Opinion

Lesson from Amichai: Restoring sense of mercy key to gun control talks

Andrew Silow-Carroll

In one of his best known poems, “El Male Rachamim,” the late Israeli poet Yehuda Amichai enters into a dispute with God by subverting the words of perhaps the most moving of all funeral prayers.

The poem begins as the prayer does — “God-Full-of-Mercy” — then takes a sharp turn: “If God was not full of mercy/ Mercy would have been in the world/ Not just in Him.” The Holy One, Amichai suggests, has hoarded the attributes of compassion, leaving humankind to its own devices. If anyone doubts this, the poet declares, “I, who brought corpses from the hills/ Can tell you that the world is empty of mercy.”

The world rarely felt as empty as it did Dec. 14 when news began to break about the deaths of 20 children and six adults, slaughtered in their classrooms by a 20-year-old gunman. We’ve all become familiar with the pageant of grief, argumentation, outrage, and voyeurism that follows such shootings, but the massacre in Newtown, Conn., felt different. Each of us was called on to imagine the unimaginable, to try and blot out the unbearable image of first-graders being cut down like targets in a shooting gallery. Parents put themselves in the place of those with children at Sandy Hook Elementary School and doubted they could personally bear the burdens of uncertainty, or of grief, or of guilt that falls on survivors and their families.

The helplessness we confront after obscene incidents like these leads to immediate calls for “meaningful action,” the resonant but vague phrase President Obama used in his moving remarks following the shootings.

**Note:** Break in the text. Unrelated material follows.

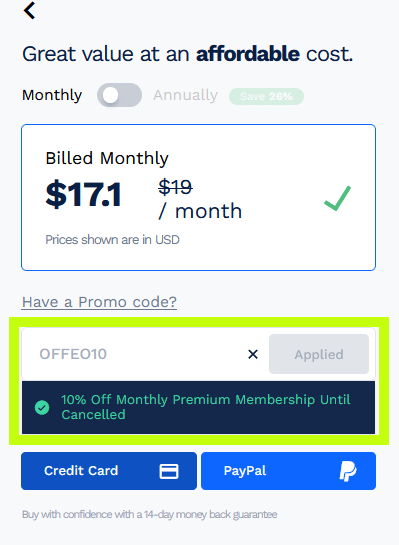Click the struck-through $19 original price
Viewport: 399px width, 545px height.
[x=175, y=187]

But feelings of common cause aroused by tragedy quickly disappear when we begin to talk tachlis. Gun control advocates — supported by law enforcement, the families of past victims, politicians who confront the daily toll of gun violence, and individuals who are baffled by the need and desire to acquire and collect weapons developed for the military — call for new limits on firearms.

Gun-rights advocates, meanwhile, invoke the Second Amendment and cling to the “slippery slope” argument that a ban on any type of firearm is the first step in banning all firearms. They turn for guidance to the National Rifle Association, a onetime proponent of firearms safety that has morphed into a defender of gun-rights absolutism.

But the merciless shootings in Newtown seemed to have transformed the debate. Activists on both sides recognize that they can’t fall back on old arguments. Most realistic gun control activists have come to respect that owning a gun is a constitutional right, and that the majority of gun owners are law-abiding and responsible. They want only to keep the deadliest weaponry out of the hands of those who have little interest in hunting, self-defense, or sport. They would like to see bans on high-capacity magazines that allow killers to fire as quickly and as often as they can press the trigger. They’d like to close the gun-show “loophole” that allows guns to be sold without federal background checks. And they support measures that would make it harder for those who have mental illness to possess firearms.

And gun-rights activists are acknowledging that the absolutists are tainting the cause of gun ownership. In the wake of Newtown, more and more seem willing to discuss ways to improve mental health care and strengthen federal firearm laws as they relate to those with mental illness. In a video that went viral conservative commentator Joe Scarborough announced his change of heart on gun control. “Our Bill of Rights does not guarantee gun manufacturers the absolute right to sell military-styled high-caliber semi-automatic combat assault rifles with high-capacity magazines to whoever the hell they want,” said the former Republican member of Congress. “It is time for Congress to put children before deadly dogmas.”

In truth, even the strictest gun laws may not stop the next massacre, not in a country already awash in guns. But there is an opportunity here, but not for a national “conversation” on gun control. We’ve been having that conversation for decades, and still, in a culture coarsened by a love affair with weaponry and violence, deranged individuals mow down innocent people with sickening regularity. What we need is meaningful compromise. If both sides are honest about the possibilities of change and the drawbacks of intransigence, perhaps we can shift the culture in a way that would avert the next massacre, or make it less deadly. Perhaps we can restore a sense of mercy to a culture that would rather talk about rights.

In perhaps the most moving moment of the Dec. 16 memorial service for the Sandy Hook victims, Rabbi Shaul Praver of Congregation Adath Israel in Newtown chanted the traditional “El Male Rachamim.” He had spent the weekend comforting the mother of 6-year-old Noah Pozner, the youngest of the victims. Now he comforted the nation with the promise that “the Master of mercy will care for him under the protection of His wings for all time/ And bind his soul in the bond of everlasting life.” In the days following tragedies like these, clergy like Praver, first responders, trained counselors, and loving friends and relatives help restore a measure of solace to a world that feels empty of mercy.

That can be the only response to Amichai’s bleak view of God’s creation: That when the world seems most cruel, the acts of good people will bring back a sense of meaning.

Andrew Silow-Carroll is editor in chief of the New Jersey Jewish News.